Transformation failures - Post-Mortem

Summary

Between March 30, 20:58 UTC and March 31, 6:15 UTC, some transformation jobs failed with an internal error. About 2% of all transformation jobs were affected. We sincerely apologize for this incident.

What Happened?

On March 30 at 20:58 UTC, we deployed a new version of the Transformation service which contained updated Snowflake ODBC drivers. The update was enforced by Snowflake as a security update patch. Unfortunately, the new version of the driver contained a critical bug which caused the driver to crash when some queries were running longer than one hour. This led to failed transformation jobs.

What Are We Doing About This?

We now treat all driver updates as major updates. This means they go through more careful deployment and monitoring so that we can detect possible problems faster. In the long term, we're working with Snowflake to update drivers in a more controlled manner.


Incident with Snowflake in the US Region

We are currently investigating an increased error rate from snowflake in the US region from approximately 10:00PM CEST.

We will update here as soon as we know more.

UPDATE 11:05 PM CEST: We are handling the issue with Snowflake support. So far all Snowflake operations in US region seem to be failing. Next update at 11:30 PM or sooner if there are any new information or situation changes.

UPDATE 11:30 PM CEST: Snowflake rolled back the release they made today and everything has returned to working condition.

UPDATE 12:00 PM CEST: We're very sorry for this inconvenience. The error started at 12:58 PST (19:58 PM UTC) and lasted until 14:24 PST (21:24 PM UTC).
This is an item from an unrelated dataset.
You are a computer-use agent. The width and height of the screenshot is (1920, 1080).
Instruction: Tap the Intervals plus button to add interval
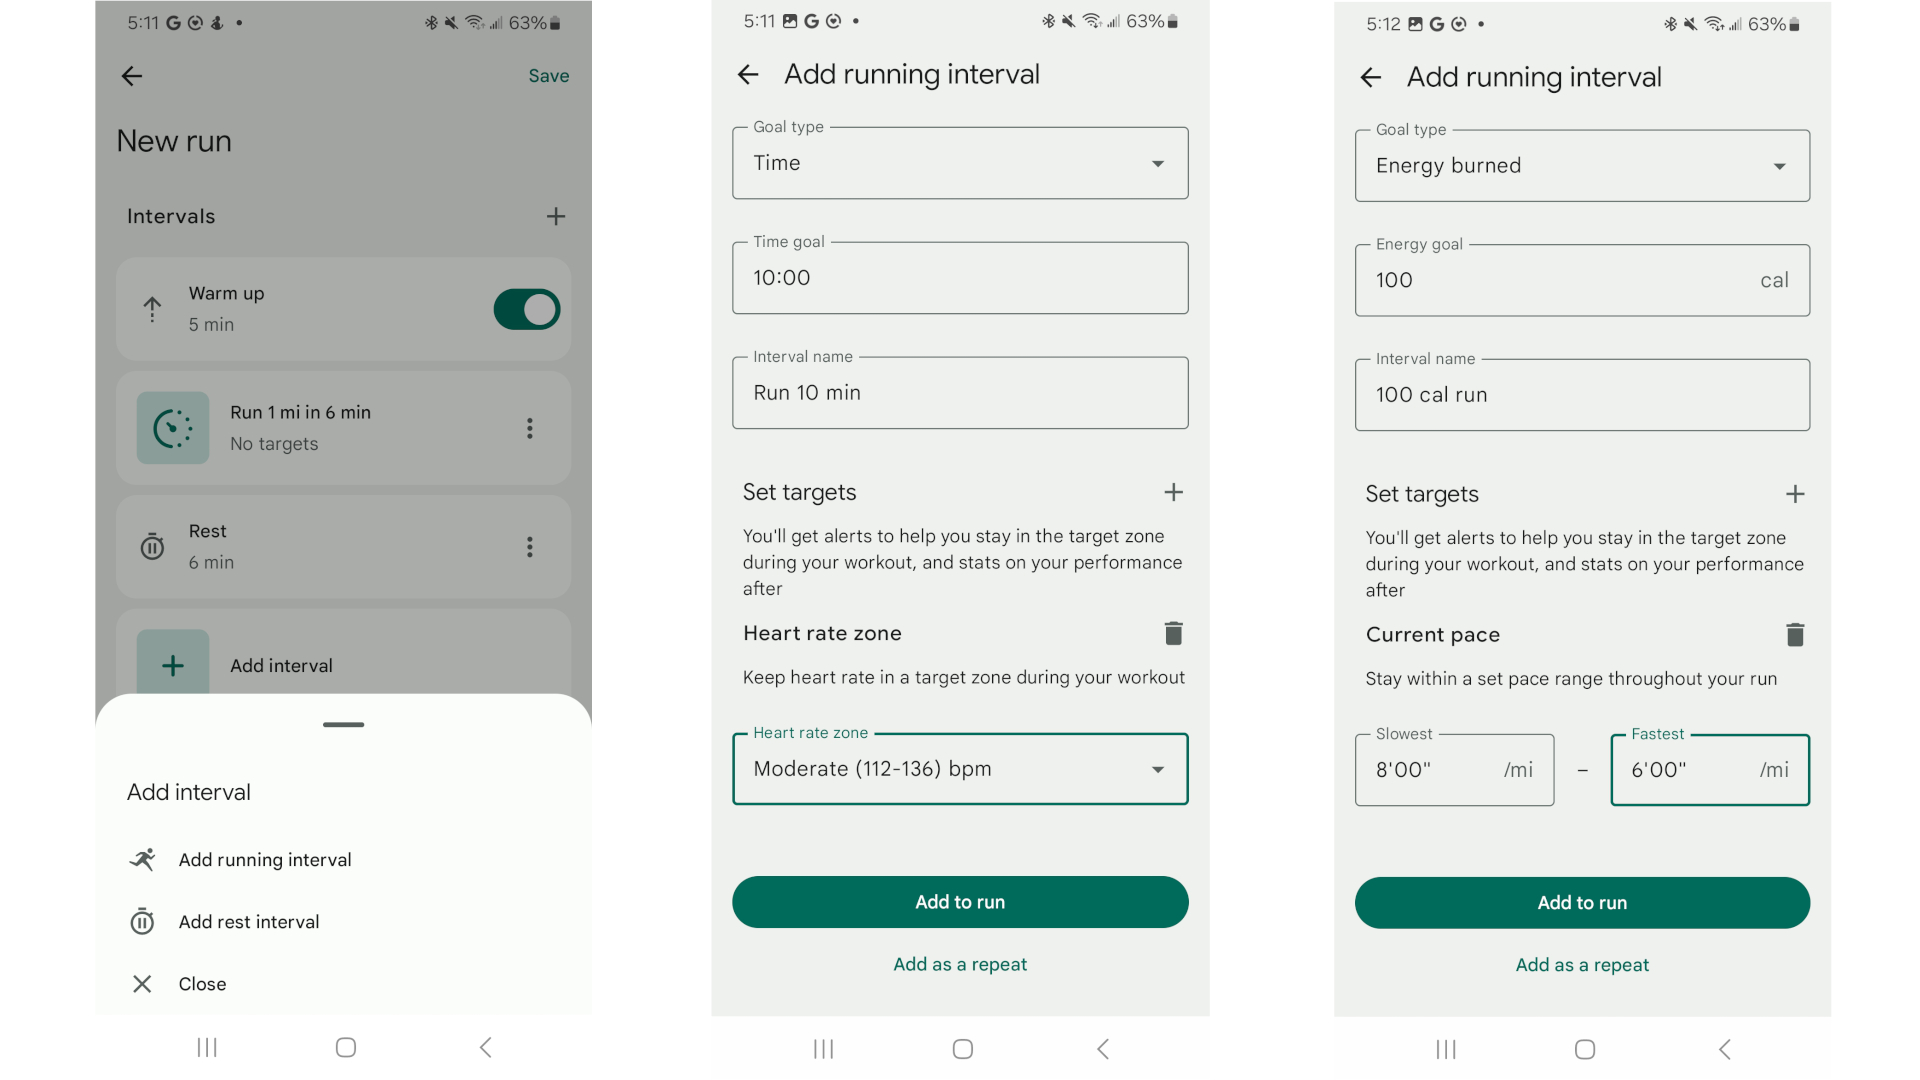(x=555, y=216)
All new Snowflake connections in the US (including those from your DB clients) were failing during the period.

Unfortunately you will need to restart any failed jobs or orchestrations from this time period.

EU region was not affected by this issue.

Errors in Generic Extractor Post-Mortem

Summary


On April 4, 2020 at 10:07 UTC, we deployed a version of Generic Extractor which contained a bug.
Some Generic Extractor jobs failed with the following error:

CSV file "XXX" file name is not a valid table identifier, either set output mapping for "XXX" or make sure that the file name is a valid Storage table identifier. 

Generic Extractor was reverted to its previous version at 14:08 UTC. The error affected 10% of all Generic Extractor jobs running during the four-hour period. We sincerely apologize for the trouble this may have caused you.

What Happened?

We changed the output generation rules so tables are always generated even if empty. Table names are normally generated using the outputBucket setting. However, it can also be done using undocumented alternative settings via ID or name properties. Unfortunately, the new code did not take the alternative settings into account and failed to generate correct table names.

What Are We Doing About This?

We have extended the tests to cover the undocumented settings, though we recommend you stick with the documented ones.

Errors in Generic Extractor jobs

Today we have released a version of Generic extractor in which a bug was present. It caused certain specific configurations to fail with the error:

CSV file XXX file name is not a valid table identifier, either set output mapping for XXX or make sure that the file name is a valid Storage table identifier. 

We have reverted the release. We sincerely apologize for the error. We will publish a postmortem next week.


Orchestrations API increased error rate in EU

There are some problems causing errors of Orchestrations API responses in EU region. We are investigating and will give here more details in under an hour.

UPDATE Apr 2 11:32 CEST - The errors stopped occurring by now. We are watching it and investigating the root cause.

UPDATE Apr 2 12:05 CEST - We've found out that API servers were flooded with some unexpected requests bursts. We've upgraded the infrastructure and will find a way how to prevent such a situation for next time.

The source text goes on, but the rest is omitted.